**WHAT THE EXERCISE ASKS:** Rewrite all of the records below, replacing every occurrence of "computer-use agent" with "desktop automation agent" and leaving everything else unchanged.

**SUPPLIED RECORDS:**
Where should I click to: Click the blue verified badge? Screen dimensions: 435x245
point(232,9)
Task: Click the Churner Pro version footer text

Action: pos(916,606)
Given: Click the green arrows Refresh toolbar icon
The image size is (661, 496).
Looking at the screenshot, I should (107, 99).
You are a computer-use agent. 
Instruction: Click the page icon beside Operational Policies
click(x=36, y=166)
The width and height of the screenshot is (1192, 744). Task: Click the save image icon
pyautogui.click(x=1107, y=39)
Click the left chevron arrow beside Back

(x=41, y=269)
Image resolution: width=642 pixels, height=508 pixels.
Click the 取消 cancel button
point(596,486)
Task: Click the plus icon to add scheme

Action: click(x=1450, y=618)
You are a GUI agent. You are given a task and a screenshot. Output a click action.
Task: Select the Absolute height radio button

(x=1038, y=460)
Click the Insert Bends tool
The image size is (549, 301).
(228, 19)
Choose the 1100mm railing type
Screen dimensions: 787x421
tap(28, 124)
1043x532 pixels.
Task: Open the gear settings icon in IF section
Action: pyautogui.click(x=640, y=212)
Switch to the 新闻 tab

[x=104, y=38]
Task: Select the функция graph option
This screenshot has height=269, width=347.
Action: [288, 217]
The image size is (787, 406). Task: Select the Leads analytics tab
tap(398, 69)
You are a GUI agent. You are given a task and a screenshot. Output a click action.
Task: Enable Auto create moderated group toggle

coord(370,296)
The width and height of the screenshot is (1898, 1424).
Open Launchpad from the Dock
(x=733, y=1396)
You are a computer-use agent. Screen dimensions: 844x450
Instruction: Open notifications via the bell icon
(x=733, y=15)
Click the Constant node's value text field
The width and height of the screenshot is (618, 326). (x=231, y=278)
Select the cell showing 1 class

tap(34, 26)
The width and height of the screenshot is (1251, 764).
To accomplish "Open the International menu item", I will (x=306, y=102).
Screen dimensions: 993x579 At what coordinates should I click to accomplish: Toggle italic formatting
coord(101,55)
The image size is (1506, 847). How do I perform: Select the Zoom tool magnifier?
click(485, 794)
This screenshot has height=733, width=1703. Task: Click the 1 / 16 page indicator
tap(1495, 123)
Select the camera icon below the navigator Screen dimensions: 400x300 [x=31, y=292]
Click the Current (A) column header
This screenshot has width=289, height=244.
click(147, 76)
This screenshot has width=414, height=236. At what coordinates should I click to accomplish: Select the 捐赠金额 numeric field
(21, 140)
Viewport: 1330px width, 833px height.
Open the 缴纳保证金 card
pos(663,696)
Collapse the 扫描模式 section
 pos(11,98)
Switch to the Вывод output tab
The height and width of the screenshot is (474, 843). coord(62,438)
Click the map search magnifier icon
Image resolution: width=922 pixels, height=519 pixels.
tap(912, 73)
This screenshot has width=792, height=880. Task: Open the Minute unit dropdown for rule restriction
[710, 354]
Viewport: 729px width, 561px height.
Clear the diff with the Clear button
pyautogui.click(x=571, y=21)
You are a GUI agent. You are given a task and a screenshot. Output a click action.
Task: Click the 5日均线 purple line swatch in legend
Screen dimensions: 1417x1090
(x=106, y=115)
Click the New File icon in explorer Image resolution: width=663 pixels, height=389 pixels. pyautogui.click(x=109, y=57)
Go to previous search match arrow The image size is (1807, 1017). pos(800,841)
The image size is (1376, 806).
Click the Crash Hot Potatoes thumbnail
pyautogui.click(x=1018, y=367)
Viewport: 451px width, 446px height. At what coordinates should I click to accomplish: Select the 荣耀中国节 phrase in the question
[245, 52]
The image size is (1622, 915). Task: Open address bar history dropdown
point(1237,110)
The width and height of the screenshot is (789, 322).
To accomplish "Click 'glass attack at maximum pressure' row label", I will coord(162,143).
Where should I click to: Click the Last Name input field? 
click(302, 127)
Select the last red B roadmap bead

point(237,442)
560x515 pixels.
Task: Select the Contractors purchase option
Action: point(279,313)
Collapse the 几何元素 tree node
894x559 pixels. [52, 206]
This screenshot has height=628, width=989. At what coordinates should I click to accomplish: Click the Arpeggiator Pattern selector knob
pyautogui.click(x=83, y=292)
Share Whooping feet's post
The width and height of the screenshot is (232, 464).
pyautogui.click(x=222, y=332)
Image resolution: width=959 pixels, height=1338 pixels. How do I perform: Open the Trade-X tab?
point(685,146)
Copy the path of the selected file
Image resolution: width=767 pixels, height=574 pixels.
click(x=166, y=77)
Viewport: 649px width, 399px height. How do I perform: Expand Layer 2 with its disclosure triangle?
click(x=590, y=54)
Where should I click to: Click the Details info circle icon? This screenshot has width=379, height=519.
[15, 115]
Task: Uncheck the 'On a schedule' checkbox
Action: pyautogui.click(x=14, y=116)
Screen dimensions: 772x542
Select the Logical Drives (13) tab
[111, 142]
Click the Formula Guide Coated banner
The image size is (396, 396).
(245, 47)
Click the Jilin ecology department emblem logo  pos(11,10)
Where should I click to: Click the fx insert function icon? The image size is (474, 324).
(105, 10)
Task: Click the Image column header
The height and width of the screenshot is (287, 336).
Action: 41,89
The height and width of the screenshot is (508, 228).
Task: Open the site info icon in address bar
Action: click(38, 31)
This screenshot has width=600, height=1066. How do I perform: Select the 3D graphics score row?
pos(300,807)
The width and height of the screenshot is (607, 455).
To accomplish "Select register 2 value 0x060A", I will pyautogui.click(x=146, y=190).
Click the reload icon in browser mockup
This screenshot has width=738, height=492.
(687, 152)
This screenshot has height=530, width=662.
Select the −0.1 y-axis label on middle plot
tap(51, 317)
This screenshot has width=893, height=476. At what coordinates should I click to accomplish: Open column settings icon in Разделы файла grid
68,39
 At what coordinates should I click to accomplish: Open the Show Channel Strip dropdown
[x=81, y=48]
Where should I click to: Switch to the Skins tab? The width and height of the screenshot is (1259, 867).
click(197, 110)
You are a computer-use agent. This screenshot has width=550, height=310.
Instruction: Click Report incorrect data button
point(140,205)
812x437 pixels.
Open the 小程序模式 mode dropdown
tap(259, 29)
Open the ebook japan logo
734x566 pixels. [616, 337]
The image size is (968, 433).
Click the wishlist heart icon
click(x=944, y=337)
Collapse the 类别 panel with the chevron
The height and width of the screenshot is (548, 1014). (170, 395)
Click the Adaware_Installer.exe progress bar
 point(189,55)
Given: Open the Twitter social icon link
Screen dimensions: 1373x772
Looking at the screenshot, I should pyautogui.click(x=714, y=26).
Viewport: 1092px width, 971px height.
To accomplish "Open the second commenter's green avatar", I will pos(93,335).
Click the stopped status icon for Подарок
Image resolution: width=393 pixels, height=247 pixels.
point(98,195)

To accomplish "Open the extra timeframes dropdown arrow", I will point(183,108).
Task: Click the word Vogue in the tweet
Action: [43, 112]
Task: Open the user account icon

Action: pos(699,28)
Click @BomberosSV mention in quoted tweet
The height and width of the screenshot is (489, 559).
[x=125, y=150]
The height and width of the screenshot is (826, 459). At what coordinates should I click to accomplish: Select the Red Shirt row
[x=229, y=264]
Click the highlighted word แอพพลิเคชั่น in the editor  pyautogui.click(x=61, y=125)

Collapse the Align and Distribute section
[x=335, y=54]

**REPLY TO THE TASK:**
Where should I click to: Click the blue verified badge? Screen dimensions: 435x245
point(232,9)
Task: Click the Churner Pro version footer text

Action: pos(916,606)
Given: Click the green arrows Refresh toolbar icon
The image size is (661, 496).
Looking at the screenshot, I should (107, 99).
You are a desktop automation agent. 
Instruction: Click the page icon beside Operational Policies
click(x=36, y=166)
The width and height of the screenshot is (1192, 744). Task: Click the save image icon
pyautogui.click(x=1107, y=39)
Click the left chevron arrow beside Back

(x=41, y=269)
Image resolution: width=642 pixels, height=508 pixels.
Click the 取消 cancel button
point(596,486)
Task: Click the plus icon to add scheme

Action: click(x=1450, y=618)
You are a GUI agent. You are given a task and a screenshot. Output a click action.
Task: Select the Absolute height radio button

(x=1038, y=460)
Click the Insert Bends tool
The image size is (549, 301).
(228, 19)
Choose the 1100mm railing type
Screen dimensions: 787x421
tap(28, 124)
1043x532 pixels.
Task: Open the gear settings icon in IF section
Action: pyautogui.click(x=640, y=212)
Switch to the 新闻 tab

[x=104, y=38]
Task: Select the функция graph option
This screenshot has height=269, width=347.
Action: [288, 217]
The image size is (787, 406). Task: Select the Leads analytics tab
tap(398, 69)
You are a GUI agent. You are given a task and a screenshot. Output a click action.
Task: Enable Auto create moderated group toggle

coord(370,296)
The width and height of the screenshot is (1898, 1424).
Open Launchpad from the Dock
(x=733, y=1396)
You are a desktop automation agent. Screen dimensions: 844x450
Instruction: Open notifications via the bell icon
(x=733, y=15)
Click the Constant node's value text field
The width and height of the screenshot is (618, 326). (x=231, y=278)
Select the cell showing 1 class

tap(34, 26)
The width and height of the screenshot is (1251, 764).
To accomplish "Open the International menu item", I will (x=306, y=102).
Screen dimensions: 993x579 At what coordinates should I click to accomplish: Toggle italic formatting
coord(101,55)
The image size is (1506, 847). How do I perform: Select the Zoom tool magnifier?
click(485, 794)
This screenshot has height=733, width=1703. Task: Click the 1 / 16 page indicator
tap(1495, 123)
Select the camera icon below the navigator Screen dimensions: 400x300 [x=31, y=292]
Click the Current (A) column header
This screenshot has width=289, height=244.
click(147, 76)
This screenshot has width=414, height=236. At what coordinates should I click to accomplish: Select the 捐赠金额 numeric field
(21, 140)
Viewport: 1330px width, 833px height.
Open the 缴纳保证金 card
pos(663,696)
Collapse the 扫描模式 section
 pos(11,98)
Switch to the Вывод output tab
The height and width of the screenshot is (474, 843). coord(62,438)
Click the map search magnifier icon
Image resolution: width=922 pixels, height=519 pixels.
tap(912, 73)
This screenshot has width=792, height=880. Task: Open the Minute unit dropdown for rule restriction
[710, 354]
Viewport: 729px width, 561px height.
Clear the diff with the Clear button
pyautogui.click(x=571, y=21)
You are a GUI agent. You are given a task and a screenshot. Output a click action.
Task: Click the 5日均线 purple line swatch in legend
Screen dimensions: 1417x1090
(x=106, y=115)
Click the New File icon in explorer Image resolution: width=663 pixels, height=389 pixels. pyautogui.click(x=109, y=57)
Go to previous search match arrow The image size is (1807, 1017). pos(800,841)
The image size is (1376, 806).
Click the Crash Hot Potatoes thumbnail
pyautogui.click(x=1018, y=367)
Viewport: 451px width, 446px height. At what coordinates should I click to accomplish: Select the 荣耀中国节 phrase in the question
[245, 52]
The image size is (1622, 915). Task: Open address bar history dropdown
point(1237,110)
The width and height of the screenshot is (789, 322).
To accomplish "Click 'glass attack at maximum pressure' row label", I will coord(162,143).
Where should I click to: Click the Last Name input field? 
click(302, 127)
Select the last red B roadmap bead

point(237,442)
560x515 pixels.
Task: Select the Contractors purchase option
Action: point(279,313)
Collapse the 几何元素 tree node
894x559 pixels. [52, 206]
This screenshot has height=628, width=989. At what coordinates should I click to accomplish: Click the Arpeggiator Pattern selector knob
pyautogui.click(x=83, y=292)
Share Whooping feet's post
The width and height of the screenshot is (232, 464).
pyautogui.click(x=222, y=332)
Image resolution: width=959 pixels, height=1338 pixels. How do I perform: Open the Trade-X tab?
point(685,146)
Copy the path of the selected file
Image resolution: width=767 pixels, height=574 pixels.
click(x=166, y=77)
Viewport: 649px width, 399px height. How do I perform: Expand Layer 2 with its disclosure triangle?
click(x=590, y=54)
Where should I click to: Click the Details info circle icon? This screenshot has width=379, height=519.
[15, 115]
Task: Uncheck the 'On a schedule' checkbox
Action: pyautogui.click(x=14, y=116)
Screen dimensions: 772x542
Select the Logical Drives (13) tab
[111, 142]
Click the Formula Guide Coated banner
The image size is (396, 396).
(245, 47)
Click the Jilin ecology department emblem logo  pos(11,10)
Where should I click to: Click the fx insert function icon? The image size is (474, 324).
(105, 10)
Task: Click the Image column header
The height and width of the screenshot is (287, 336).
Action: 41,89
The height and width of the screenshot is (508, 228).
Task: Open the site info icon in address bar
Action: click(38, 31)
This screenshot has width=600, height=1066. How do I perform: Select the 3D graphics score row?
pos(300,807)
The width and height of the screenshot is (607, 455).
To accomplish "Select register 2 value 0x060A", I will pyautogui.click(x=146, y=190).
Click the reload icon in browser mockup
This screenshot has width=738, height=492.
(687, 152)
This screenshot has height=530, width=662.
Select the −0.1 y-axis label on middle plot
tap(51, 317)
This screenshot has width=893, height=476. At what coordinates should I click to accomplish: Open column settings icon in Разделы файла grid
68,39
 At what coordinates should I click to accomplish: Open the Show Channel Strip dropdown
[x=81, y=48]
Where should I click to: Switch to the Skins tab? The width and height of the screenshot is (1259, 867).
click(197, 110)
You are a desktop automation agent. This screenshot has width=550, height=310.
Instruction: Click Report incorrect data button
point(140,205)
812x437 pixels.
Open the 小程序模式 mode dropdown
tap(259, 29)
Open the ebook japan logo
734x566 pixels. [616, 337]
The image size is (968, 433).
Click the wishlist heart icon
click(x=944, y=337)
Collapse the 类别 panel with the chevron
The height and width of the screenshot is (548, 1014). (170, 395)
Click the Adaware_Installer.exe progress bar
 point(189,55)
Given: Open the Twitter social icon link
Screen dimensions: 1373x772
Looking at the screenshot, I should pyautogui.click(x=714, y=26).
Viewport: 1092px width, 971px height.
To accomplish "Open the second commenter's green avatar", I will pos(93,335).
Click the stopped status icon for Подарок
Image resolution: width=393 pixels, height=247 pixels.
point(98,195)

To accomplish "Open the extra timeframes dropdown arrow", I will point(183,108).
Task: Click the word Vogue in the tweet
Action: [43, 112]
Task: Open the user account icon

Action: pos(699,28)
Click @BomberosSV mention in quoted tweet
The height and width of the screenshot is (489, 559).
[x=125, y=150]
The height and width of the screenshot is (826, 459). At what coordinates should I click to accomplish: Select the Red Shirt row
[x=229, y=264]
Click the highlighted word แอพพลิเคชั่น in the editor  pyautogui.click(x=61, y=125)

Collapse the Align and Distribute section
[x=335, y=54]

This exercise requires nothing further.